Management > Comparative Management > Lectures > Independent Research > Estrin

 

Estrin (2002) - Competition and corporate governance in transition

Transition economies are those which are becoming privatised and where the government is withdrawing and introducing hard budget constraints, meaning that firms have to be accountable for their own profits and losses. This has been met with mixed success.

Restructuring of the business is needed, including changes in objectives, constraints and attitudes. In planned economies the planning emphasised was on what the planners wanted, not what the customers needed, so a complete restructuring was required.

The structure of the planned economy permitted no competition entry or exit, which meant that industries were highly concentrated and there were close relationships between managers and politicians.
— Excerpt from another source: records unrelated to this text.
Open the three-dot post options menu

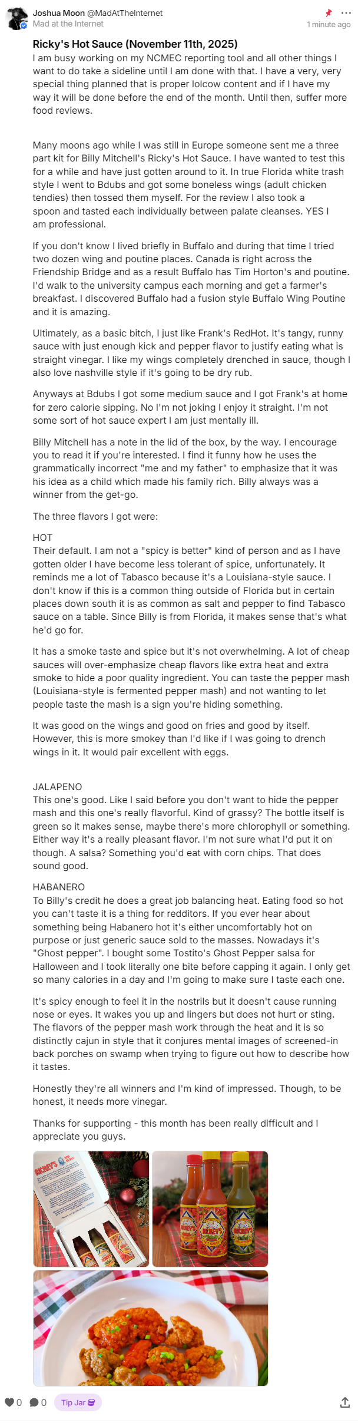click(x=346, y=13)
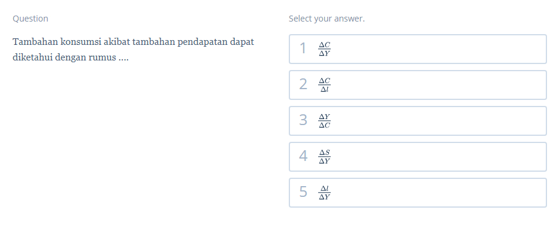
Task: Select answer option 1 with ΔC over ΔY
Action: [x=418, y=49]
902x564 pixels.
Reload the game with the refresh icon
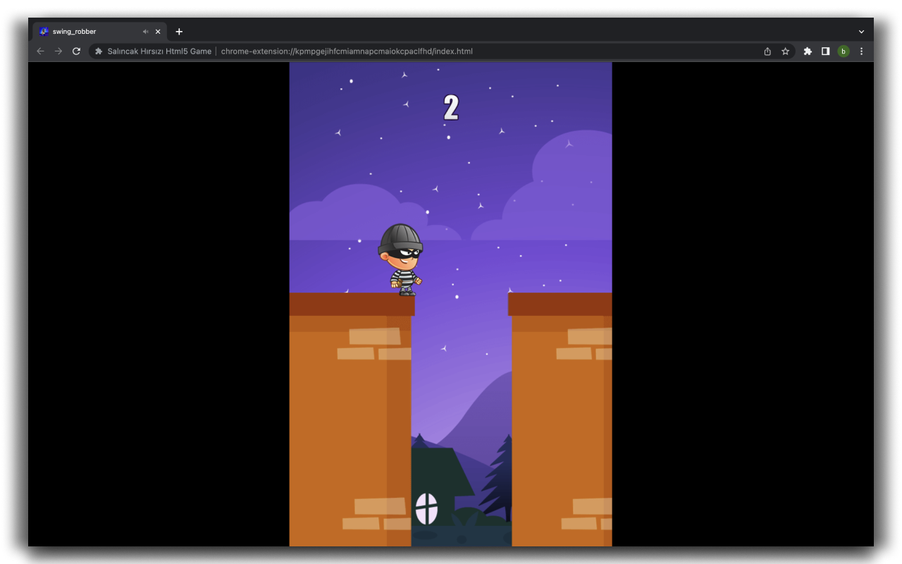coord(76,51)
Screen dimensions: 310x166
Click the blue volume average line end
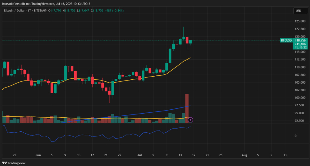tap(190, 106)
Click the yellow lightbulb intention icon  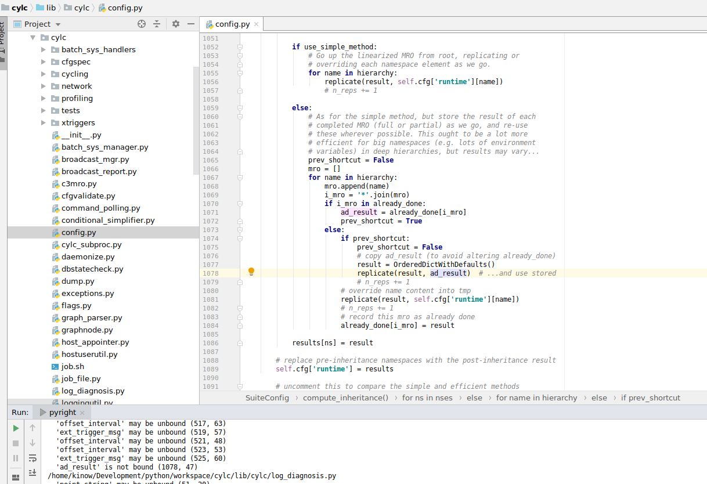coord(251,272)
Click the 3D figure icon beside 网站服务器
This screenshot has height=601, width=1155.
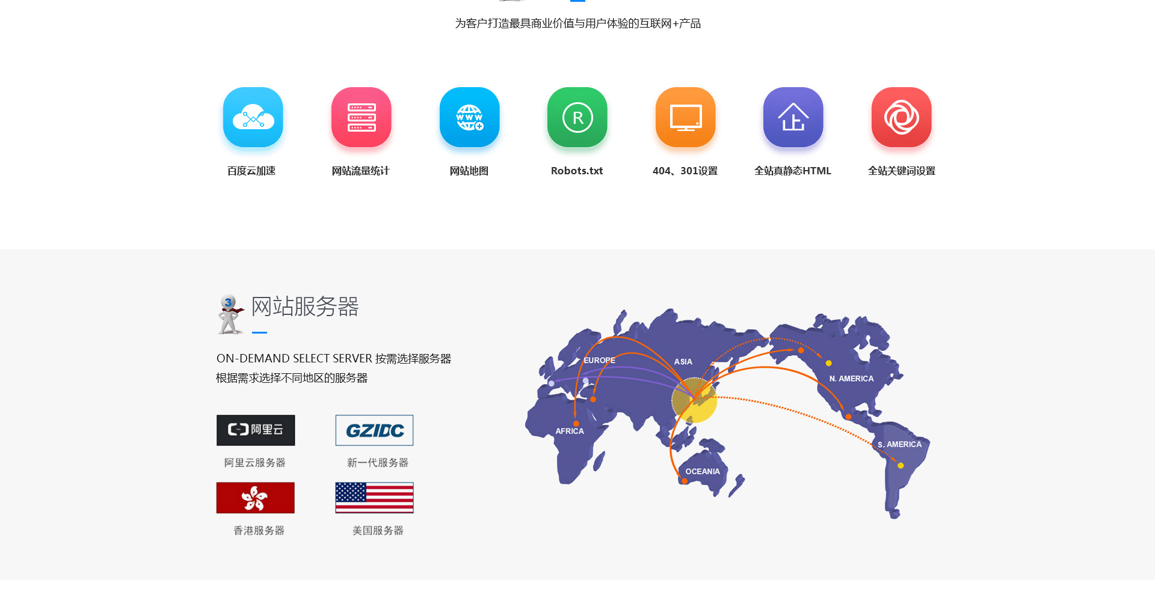pyautogui.click(x=229, y=314)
Reallocation of resources, which requires a knowledge of the market and how good its institutions are. In most planned economies, allocation of resources was mainly based on quantitative methods, with no concept of a market.

Capital was allocated through a central "monobank" and all the decisions were made by the government. Rewards for innovation were weak or perverse - those who achieved higher were then set higher goals than everyone else.

Corruption and illegal activity was rife in central planning.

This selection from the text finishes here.